TASK OBJECTIVE » From the line containing "Viewport: 1200px width, 675px" to the end of the records below, output each line exactly; include both ends and nothing else.

[Records from a collection]
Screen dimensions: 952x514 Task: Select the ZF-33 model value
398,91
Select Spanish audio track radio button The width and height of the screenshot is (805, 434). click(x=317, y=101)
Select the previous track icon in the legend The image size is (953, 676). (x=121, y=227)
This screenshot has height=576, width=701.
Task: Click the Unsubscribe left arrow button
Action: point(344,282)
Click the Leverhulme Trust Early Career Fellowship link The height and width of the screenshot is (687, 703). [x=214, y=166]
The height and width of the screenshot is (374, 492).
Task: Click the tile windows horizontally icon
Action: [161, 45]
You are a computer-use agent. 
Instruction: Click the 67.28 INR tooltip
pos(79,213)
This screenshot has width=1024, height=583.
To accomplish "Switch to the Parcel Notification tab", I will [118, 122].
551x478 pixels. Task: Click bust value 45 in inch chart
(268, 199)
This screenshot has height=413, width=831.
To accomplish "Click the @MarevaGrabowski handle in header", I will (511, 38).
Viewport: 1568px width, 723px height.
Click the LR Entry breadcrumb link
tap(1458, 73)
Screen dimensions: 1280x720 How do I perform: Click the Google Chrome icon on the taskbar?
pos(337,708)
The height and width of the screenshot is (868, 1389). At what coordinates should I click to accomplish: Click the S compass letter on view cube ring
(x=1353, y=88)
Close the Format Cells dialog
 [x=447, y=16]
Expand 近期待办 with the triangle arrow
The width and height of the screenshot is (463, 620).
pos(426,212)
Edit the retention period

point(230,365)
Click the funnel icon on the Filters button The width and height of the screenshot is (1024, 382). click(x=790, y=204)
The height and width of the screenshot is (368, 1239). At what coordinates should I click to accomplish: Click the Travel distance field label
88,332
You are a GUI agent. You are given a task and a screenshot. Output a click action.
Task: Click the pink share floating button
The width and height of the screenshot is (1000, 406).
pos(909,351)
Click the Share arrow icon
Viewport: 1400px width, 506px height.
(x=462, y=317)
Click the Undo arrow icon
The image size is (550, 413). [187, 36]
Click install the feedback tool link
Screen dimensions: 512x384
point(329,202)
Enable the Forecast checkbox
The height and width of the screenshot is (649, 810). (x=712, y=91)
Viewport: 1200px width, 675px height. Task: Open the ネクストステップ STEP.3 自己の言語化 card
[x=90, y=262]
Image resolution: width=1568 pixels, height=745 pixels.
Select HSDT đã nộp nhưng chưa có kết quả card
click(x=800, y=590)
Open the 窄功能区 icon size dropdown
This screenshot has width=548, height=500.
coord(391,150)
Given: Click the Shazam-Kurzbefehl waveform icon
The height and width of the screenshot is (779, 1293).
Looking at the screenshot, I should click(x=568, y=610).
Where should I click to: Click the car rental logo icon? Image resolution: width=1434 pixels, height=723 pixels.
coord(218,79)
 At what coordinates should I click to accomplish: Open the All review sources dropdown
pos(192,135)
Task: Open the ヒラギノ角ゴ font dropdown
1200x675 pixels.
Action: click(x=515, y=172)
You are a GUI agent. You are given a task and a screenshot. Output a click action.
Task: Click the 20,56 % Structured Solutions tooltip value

OUTPUT OF THE TASK »
Viewport: 1200px width, 675px height. Task: Open the ネクストステップ STEP.3 自己の言語化 card
[x=90, y=262]
Image resolution: width=1568 pixels, height=745 pixels.
Select HSDT đã nộp nhưng chưa có kết quả card
click(x=800, y=590)
Open the 窄功能区 icon size dropdown
This screenshot has width=548, height=500.
coord(391,150)
Given: Click the Shazam-Kurzbefehl waveform icon
The height and width of the screenshot is (779, 1293).
Looking at the screenshot, I should click(x=568, y=610).
Where should I click to: Click the car rental logo icon? Image resolution: width=1434 pixels, height=723 pixels.
coord(218,79)
 At what coordinates should I click to accomplish: Open the All review sources dropdown
pos(192,135)
Task: Open the ヒラギノ角ゴ font dropdown
1200x675 pixels.
Action: click(x=515, y=172)
You are a GUI agent. You are given a task and a screenshot. Output a click action.
Task: Click the 20,56 % Structured Solutions tooltip value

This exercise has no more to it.